Reading passage
--- Begin ---

Message passing

We'll look at the most distinctive feature of BlackBerry 10 OS, message passing. Message passing lies at the heart of the operating system's microkernel architecture, giving the OS its modularity.

A small microkernel and message passing

One of the principal advantages of BlackBerry 10 OS is that it's scalable. By scalable we mean that it can be tailored to work on tiny embedded boxes with tight memory constraints, right up to large networks of multiprocessor SMP boxes with almost unlimited memory. BlackBerry 10 OS achieves its scalability by making each service-providing component modular. This way, you can include only the components you need in the final system. By using threads in the design, you also help to make it scalable to SMP systems.

This is the philosophy that was used during the initial design of the QNX family of operating systems and has been carried through to this day. The key is a small microkernel architecture, with modules that would traditionally be incorporated into a monolithic kernel as optional components.

Diagram showing modular architecture.

You, the system architect, decide which modules you want. Do you need a filesystem in your project? If so, then add one. If you don't need one, then don't bother including one. Do you need a serial port driver? Whether the answer is yes or no, this doesn't affect (nor is it affected by) your previous decision about the filesystem.

At run time, you can decide which system components are included in the running system. You can dynamically remove components from a live system and reinstall them, or others, at some other time. Is there anything special about these drivers? Nope, they're just regular, user-level programs that happen to perform a specific job with the hardware.

The key to accomplishing this is message passing. Instead of having the OS modules bound directly into the kernel, and having some kind of special arrangement with the kernel, under BlackBerry 10 OS the modules communicate via message passing among themselves. The kernel is basically responsible only for thread-level services (for example, scheduling). In fact, message passing isn't used just for this installation and deinstallation trick — it's the fundamental building block for almost all other services (for example, memory allocation is performed by a message to the process manager). Of course, some services are provided by direct kernel calls.

Consider opening a file and writing a block of data to it. This is accomplished by a number of messages sent from the application to an installable component of BlackBerry 10 OS called the filesystem. The message tells the filesystem to open a file, and then another message tells it to write some data (and contains that data). Don't worry though — the BlackBerry 10 OS operating system performs message passing very quickly.

--- End ---

Stated task 1
Please write out the message passing passage word for word, starting with "A small microkernel and" and going on through "as optional components.".
Stated task 2
Give every sentence in the message passing passage that ends in a question mark.

Extracted material

--- Begin ---

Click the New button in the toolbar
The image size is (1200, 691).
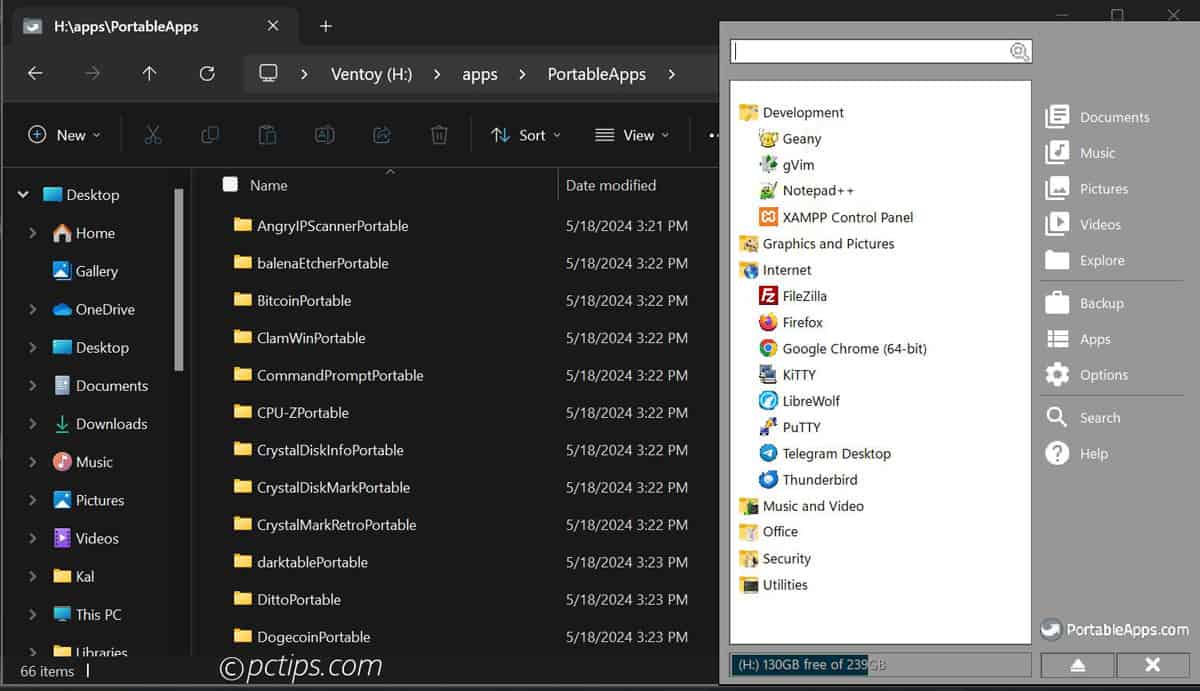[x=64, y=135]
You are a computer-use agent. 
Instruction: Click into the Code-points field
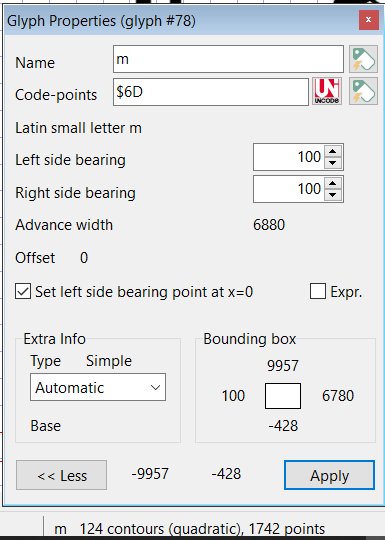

--- End ---

Finished answer 1
A small microkernel and message passing

One of the principal advantages of BlackBerry 10 OS is that it's scalable. By scalable we mean that it can be tailored to work on tiny embedded boxes with tight memory constraints, right up to large networks of multiprocessor SMP boxes with almost unlimited memory. BlackBerry 10 OS achieves its scalability by making each service-providing component modular. This way, you can include only the components you need in the final system. By using threads in the design, you also help to make it scalable to SMP systems.

This is the philosophy that was used during the initial design of the QNX family of operating systems and has been carried through to this day. The key is a small microkernel architecture, with modules that would traditionally be incorporated into a monolithic kernel as optional components.

Finished answer 2
1. Do you need a filesystem in your project?
2. Do you need a serial port driver?
3. Is there anything special about these drivers?